We ask him why we have to buy it, and he responds: "YOU WANNA GO BACK! GET A MUTHA FUCKIN BULLET IN YA HEAD!" now I'm freaked out "You fuckin' FAKE, you punk, you make me wanna take YOU down to the ghetto and put a fuckin bullet in YA HEAD." OK, now I'm on the brink of shitting my pants.
We keep arguing with them, trying to get it through to them that we simply can't get the money. J tries to tell them that the ATM back at the resort is worked for him earlier today, maybe it still will. He says even if it doesn't work, he can get his parents card to pay them, just to avoid getting killed. Still, the Jams are having none of it.
Finally, I pretty much plead to them, "Look guys, we aren't trying to scam you, the ATM just won't work. We don't know why it won't work, you even saw it won't give him anything. Maybe if we try the ATM at the resort it will work, and if it doesn't you'll still get your money because he can get his parents card. I don't know what to say to you, at this point we just don't want to die."
A brief pause while they think . .
"Alrigh' man, but you have to stay in the car."
So we drive back to the resort, and park in the lot. One of the Jams gets out and talks to J outside the car. J heads into the resort, and I pray. 
After something like 10 minutes, we see J coming back. The Jam sitting with me in the car tells me to get out, and we head over to where J is talking to the other Jam. I can hear them talking in the distance, and the Jam doesn't sound too happy. We get over to the two, when all of a sudden, the Jam talking to J abruptly stops talking and starts walking towards the car.
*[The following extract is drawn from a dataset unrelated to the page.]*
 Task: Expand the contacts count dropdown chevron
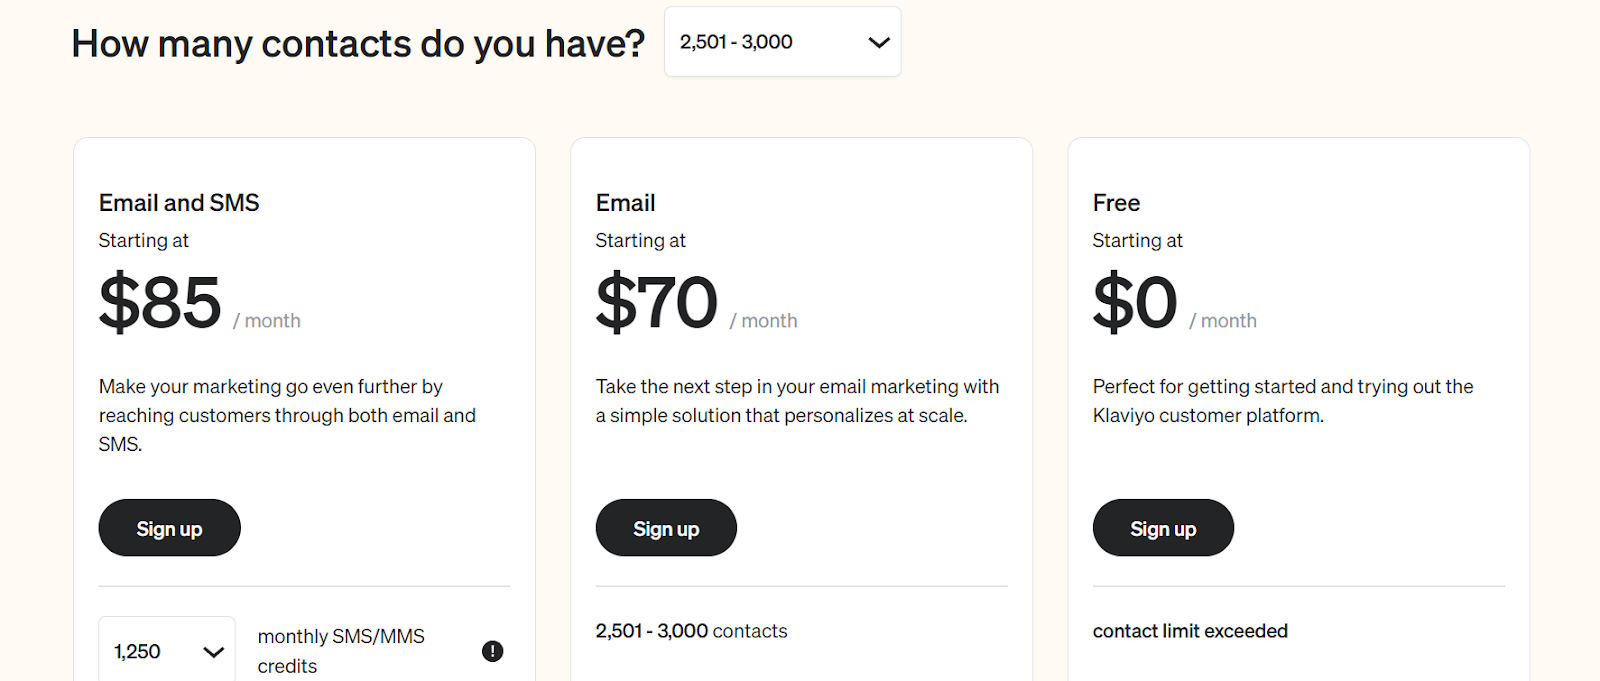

The other Jam walking with me puts his arms around our shoulders and says in a low voice, "Look man, we didn' get anythin from you, and you didn' get anythin' from us." "Wait, what? Listen man, we don't wanna die, we can get the money, what's going on?" Loudly he says"Hahaha, nobodies gunna die man, respec mon," quietly he pulls J in close and says, "remember, you neva speak of this again to NOBODY."
J and I look at each other as the Jams get in their car, we're both more confused, scared, and relieved then we've ever been. We start heading back into the resort when we see why the Jams got spooked. A security guard is talking into his phone, at which J replies, "You just saved our fuckin lives!" or something like that.
--------------------------------------------- And that was only the first night 
Now we know why the ATM wouldn't work, upon withdrawing the 15 Jamaican dollars, the bank turned off his card on the suspicion it was stolen. 
All in all, it was a fucking great vacation, and I don't think I've ever been so drunk for such a long period of time.